Several studies have shown the effectiveness of nutritional supplements in the management of substance abuse. For example, Blum, K. Neuro-nutrition as an Adjunct to Therapy for Addictive Disease. The Nutrition Report 198: 7(6); 41-46, and Mathews-Larson, J. Alcoholism. The Biochemical Connection. NY, Vilard Books. 1992; 103-105 are two such studies. In other studies, neuro-nutrition has been used as an adjunct to therapy for addictive disease. Specifically, massive nicotinic acid therapy of alcoholics is now well known and has previously been shown in experimental animals. Fincle. Louise P, “Experiments in Treating Alcoholics with Glutamic Acid and Glutamine”, Symposium, Biochemical And Nutritional Aspects Of Alcoholism, NY (1964) pp26-37. See also, Smith, Russel F., “Five Year Field Trial Of Massive Nicotinic Therapy Of Alcoholics In Michigan”, Journal Of Orthomolecular Psychiatry (1974). Also, Elson M. Haas, M. D., in his Nutritional Program for Drug Detoxification, excerpted from Staying Healthy with Nutrition: The Complete Guide to Diet and Nutritional Medicine, provides a general nutritional program for drug detoxification and for support during drug use. His nutrient program includes a range of many nutrients, but not the composition or regimen of the present invention.

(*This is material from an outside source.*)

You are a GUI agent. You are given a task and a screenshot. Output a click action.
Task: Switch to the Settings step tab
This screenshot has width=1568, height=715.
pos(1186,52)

The present invention adopts the use of nutritional supplements in detoxification as an alternative to the traditional use of addictive tranquilizers and hypnotics. The current method is a cost-effective multi-drug nutritional treatment approach in combination form. The inventor's studies have shown that the supplements can improve neural conduction in those subjects with severe addiction (particularly addition to heroin or marijuana), who have lost their memory. These supplements also reduce the rate of recidivism and improve both the nutritional and general well being of the addict. Once craving is diminished and the individual is able to function, he or she is less socially disruptive and can become a productive citizen. In contrast, traditional methods using addictive chemicals may invoke more relapses, create a risk of overdose and are more expensive.

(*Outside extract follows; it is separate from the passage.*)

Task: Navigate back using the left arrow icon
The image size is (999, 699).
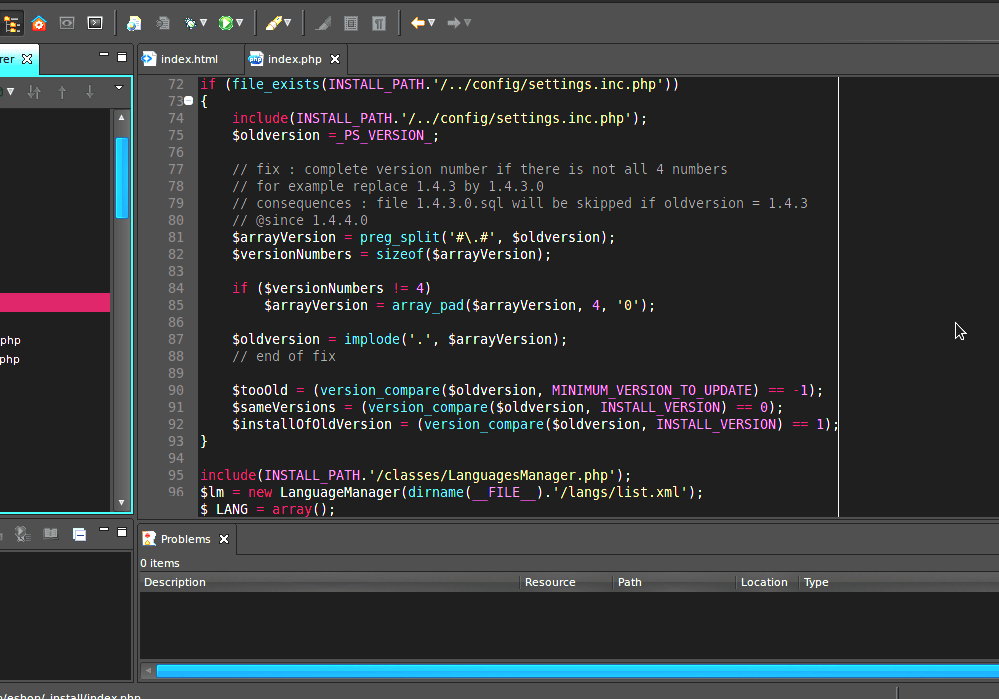Action: (420, 22)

The present inventor previously employed a composition and method for nutritional supplement for drug abuse rehabilitation and a protocol for treatment with a combination of specific supplements for specific addictions using a particular mix of supplements based on the phase of treatment, i.e., detoxification, craving and maintenance. Her invention adds the component of fish oil to aid in neuro-conduction and replaces the supplement Bio-Ester with Bio-GLA to aid in neuro-transmission.

Bio-Ester is Vitamin C which is part of nutrients that aids digestion. It is not particularly useful in conduction of messages in the brain and it can be found in combination with other vitamins even if the particular Bio Ester is not used. Bio-GLA is known as Gamma Linoleic Acid which is an essential fatty acid that is required in aiding electrical conduction (neuro-transmission). It is abundant in the brain and must be present in the body adequately for normal brain function. The addition of fish oil for neuro-conduction and Bio-GLA for neuro-transmission yields synergistic results.

SUMMARY OF THE INVENTION

It is therefore, an object of the present invention to provide a natural alternative to prescription drug treatment for detoxification and medical craving management of drug addicts.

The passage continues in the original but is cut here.